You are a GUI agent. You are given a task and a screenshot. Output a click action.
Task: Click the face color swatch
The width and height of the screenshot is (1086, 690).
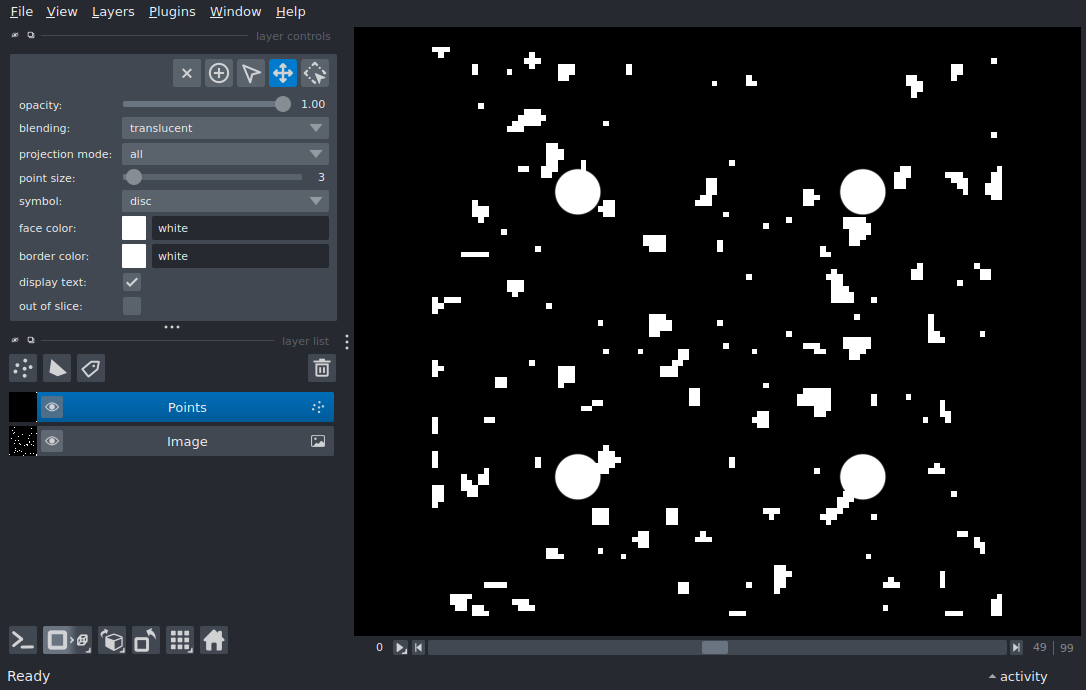(134, 228)
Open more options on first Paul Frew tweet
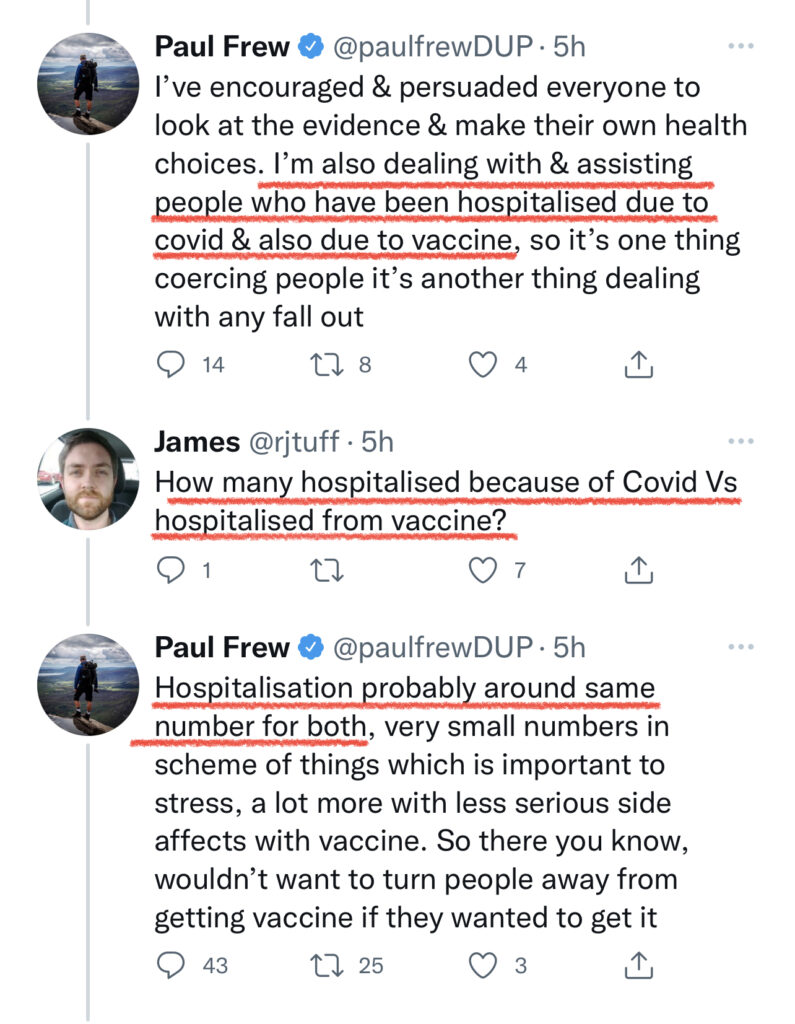 click(x=741, y=46)
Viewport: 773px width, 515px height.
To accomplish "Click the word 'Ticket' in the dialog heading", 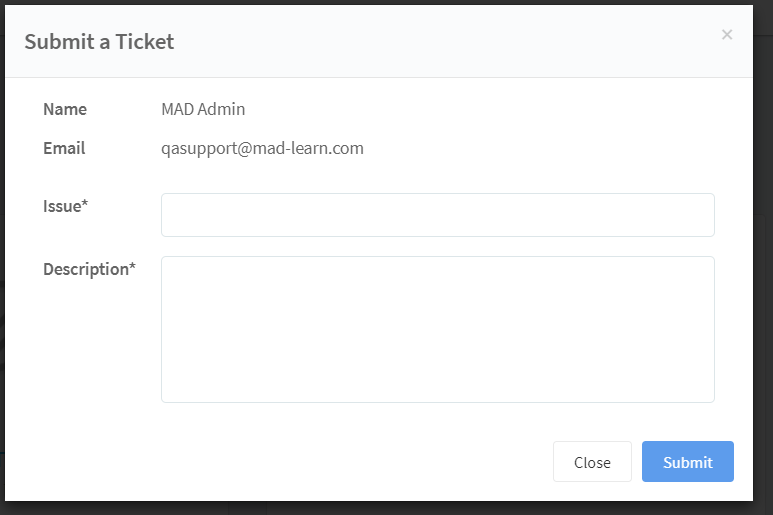I will coord(144,42).
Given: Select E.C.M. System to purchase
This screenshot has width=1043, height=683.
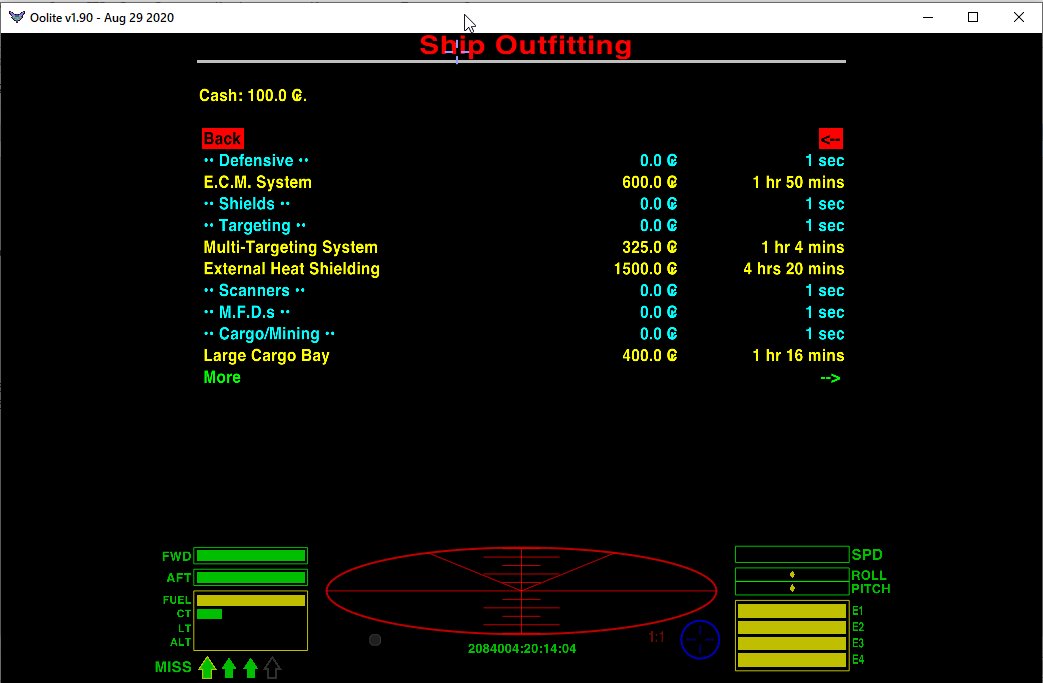Looking at the screenshot, I should click(257, 182).
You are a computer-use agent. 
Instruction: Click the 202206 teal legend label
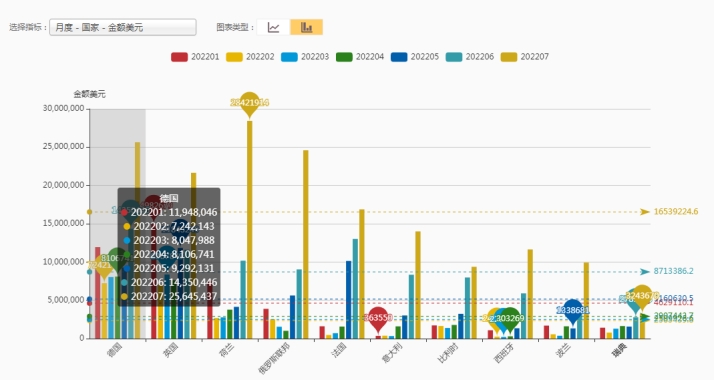(x=480, y=57)
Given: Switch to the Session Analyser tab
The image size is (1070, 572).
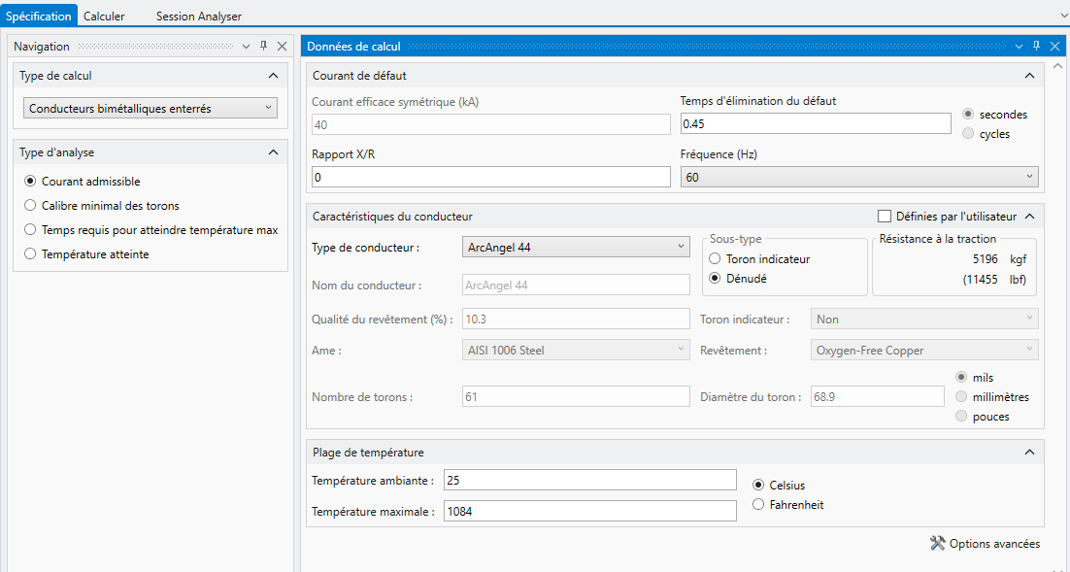Looking at the screenshot, I should tap(199, 16).
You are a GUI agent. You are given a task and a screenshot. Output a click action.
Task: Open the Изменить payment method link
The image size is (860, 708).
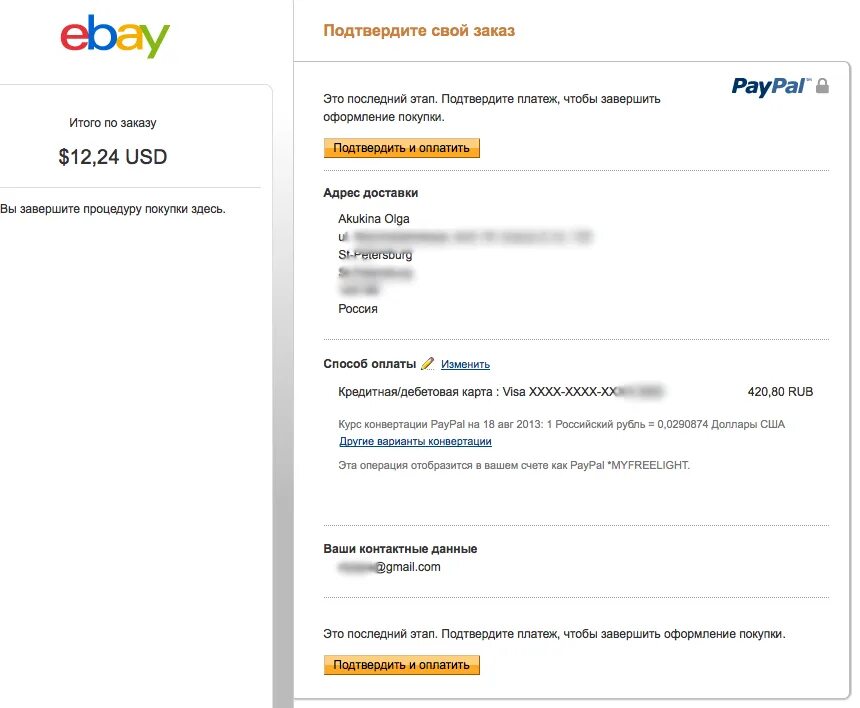tap(465, 365)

------------------------

Copy word for word everything from the line containing "Given: Select E.C.M. System to purchase" down to the end of the data, leaving out the pictures.

# Worked solution
Given: Select E.C.M. System to purchase
This screenshot has width=1043, height=683.
Looking at the screenshot, I should click(257, 182).
You are a computer-use agent. 
Instruction: Click the 202206 teal legend label
(x=480, y=57)
Given: Switch to the Session Analyser tab
The image size is (1070, 572).
Looking at the screenshot, I should tap(199, 16).
You are a GUI agent. You are given a task and a screenshot. Output a click action.
Task: Open the Изменить payment method link
The image size is (860, 708).
tap(465, 365)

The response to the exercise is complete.